Requisitos do exercício:
**A.** Segundo a reportagem sobre a prisão de “Cilinho”, por que a detenção do ex-policial reforçaria as investigações? Responda em uma a três frases.
**B.** Retome a reportagem sobre a prisão de “Cilinho” logo após a última frase apresentada.

A prisão do ex-policial militar Otacílio José Queiroz Gonçalves, o “Cilinho”, no dia 9 de fevereiro deste ano, daria um reforço às investigações, uma vez que ele é acusado de participação em grupos de extermínio e estaria envolvido até o pescoço na matança de 5 de novembro de 2014. “Cilinho”, por ordem do juiz em exercício da 1ª Vara de Inquéritos Policiais e Medidas Cautelares, Flávio Sanchez Leão, foi preso em flagrante por porte ilegal de arma, no bairro do Guamá, quando dançava em uma festa. “O autuado representa ameaça à ordem pública, uma vez demonstrada a sua periculosidade pela situação em que foi detido, sendo que foi preso em razão de mandado de prisão temporária desta vara especializada por fortes indícios de participação em milícia que pratica crimes de homicídio nesta cidade”, afirmou o juiz no decreto de prisão.
O problema é que o ex-militar, que continua preso, não colaborou com as investigações como os delegados esperavam, negando qualquer participação nas onze mortes.“Cilinho” chamou de “boatos” as informações de que teria matado inocentes nos bairros do Guamá, Terra Firme, Jurunas e Tapanã. “Já matei bandidos, sim, mas em confronto, quando era militar”, explicou, descartando, no entanto, a participação em milícias. Na verdade, ele só foi preso por insistência da Corregedoria da Polícia Militar, que tenta limpar o nome da instituição nesse massacre cuja repercussão ganhou manchetes dentro e fora do Brasil.

[Dados de ancoragem em capturas de tela]
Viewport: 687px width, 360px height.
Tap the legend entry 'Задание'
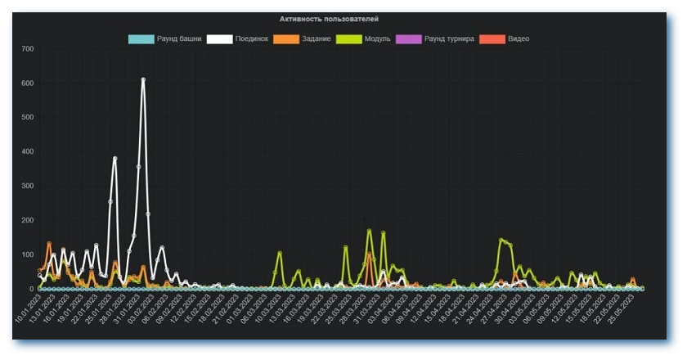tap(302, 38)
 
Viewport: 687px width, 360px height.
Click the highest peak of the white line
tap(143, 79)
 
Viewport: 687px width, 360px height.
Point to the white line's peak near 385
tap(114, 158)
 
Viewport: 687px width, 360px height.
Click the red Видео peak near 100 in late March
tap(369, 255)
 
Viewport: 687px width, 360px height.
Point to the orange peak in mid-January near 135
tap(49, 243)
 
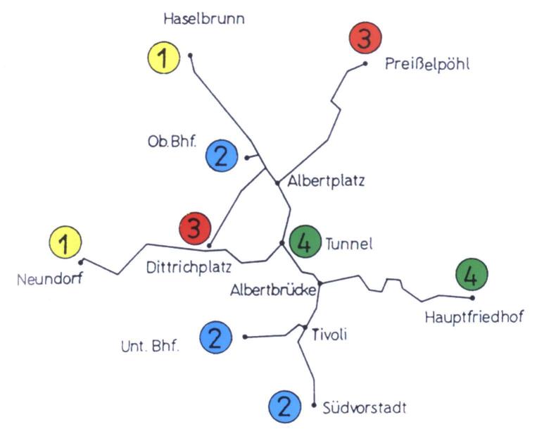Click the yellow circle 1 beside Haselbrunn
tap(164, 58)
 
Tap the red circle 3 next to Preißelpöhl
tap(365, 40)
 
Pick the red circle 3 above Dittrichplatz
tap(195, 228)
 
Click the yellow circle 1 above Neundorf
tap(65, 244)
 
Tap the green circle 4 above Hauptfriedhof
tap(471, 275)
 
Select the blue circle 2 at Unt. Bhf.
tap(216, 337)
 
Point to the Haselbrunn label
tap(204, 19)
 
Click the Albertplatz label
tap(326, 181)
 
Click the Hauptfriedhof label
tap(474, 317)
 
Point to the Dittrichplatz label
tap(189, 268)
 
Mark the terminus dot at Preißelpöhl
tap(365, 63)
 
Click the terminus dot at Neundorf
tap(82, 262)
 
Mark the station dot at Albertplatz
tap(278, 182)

Resultados das tarefas:
**A.** A prisão reforçaria as investigações porque “Cilinho” é acusado de participar de grupos de extermínio. Além disso, ele estaria envolvido “até o pescoço” na matança de 5 de novembro de 2014.

**B.**
Se dependesse de policiais civis que estavam na festa em que “Cilinho” foi preso, de acordo com afirmação de um militar que prefere não revelar sua identidade, o acusado ainda estaria solto. O decreto de prisão dele ficou dez dias emperrado nas mãos da Polícia Civil, sem que houvesse empenho em cumpri-lo, segundo o militar.
Os depoimentos das testemunhas no inquérito conduzido pelos seis delegados dão pistas para a polícia chegar aos criminosos, embora nenhuma delas tenha visto o rosto de quem atirou. Os militares da Rotam, se quisessem colaborar de fato, poderiam revelar as identidades dos autores dos tiros, pois as filmagens em poder da polícia mostram o momento em que os matadores, armados, conversam com integrantes da Rotam, que depois se retiram de um dos locais. Em seguida, ouvem-se tiros.